Answer:
To determine the initial speed of a lead bullet that must be at a temperature of 22.0 ∘C so that the heat developed when it is brought to rest will be just sufficient to melt it, you would need to use the equation for the change in internal energy of a system, which is ΔU = Q + W. In this case, the internal energy of the bullet will increase as it slows down and comes to a stop, and this increase in internal energy will be equal to the heat added to the bullet plus the work done on the bullet.

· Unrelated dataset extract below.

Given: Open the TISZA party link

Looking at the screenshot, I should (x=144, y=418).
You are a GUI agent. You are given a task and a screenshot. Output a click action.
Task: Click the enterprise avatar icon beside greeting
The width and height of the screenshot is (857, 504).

Since the bullet is not in contact with any external heat source and all the initial mechanical energy of the bullet is converted to heat, we can assume Q = -W.
In this case, the work done on the bullet is given by W = -1/2 * m * v^2, where m is the mass of the bullet and v is its initial velocity.
To melt the bullet we need to know the heat of fusion of lead, it is around 3.98 x 10^5 J/kg.
Therefore, the mass of the bullet and the heat of fusion can be used to determine the initial velocity of the bullet, we need to solve the equation
Q + W = m * Lf = -1/2 * m * v^2 = m * Lf
v = √(2 * Lf * m)
Note that, Lf is heat of fusion and m is the mass of the bullet
Please note that, this is a rough estimate and it's not taking into account many other factors such as the shape of the bullet, the cooling effect of the air, etc.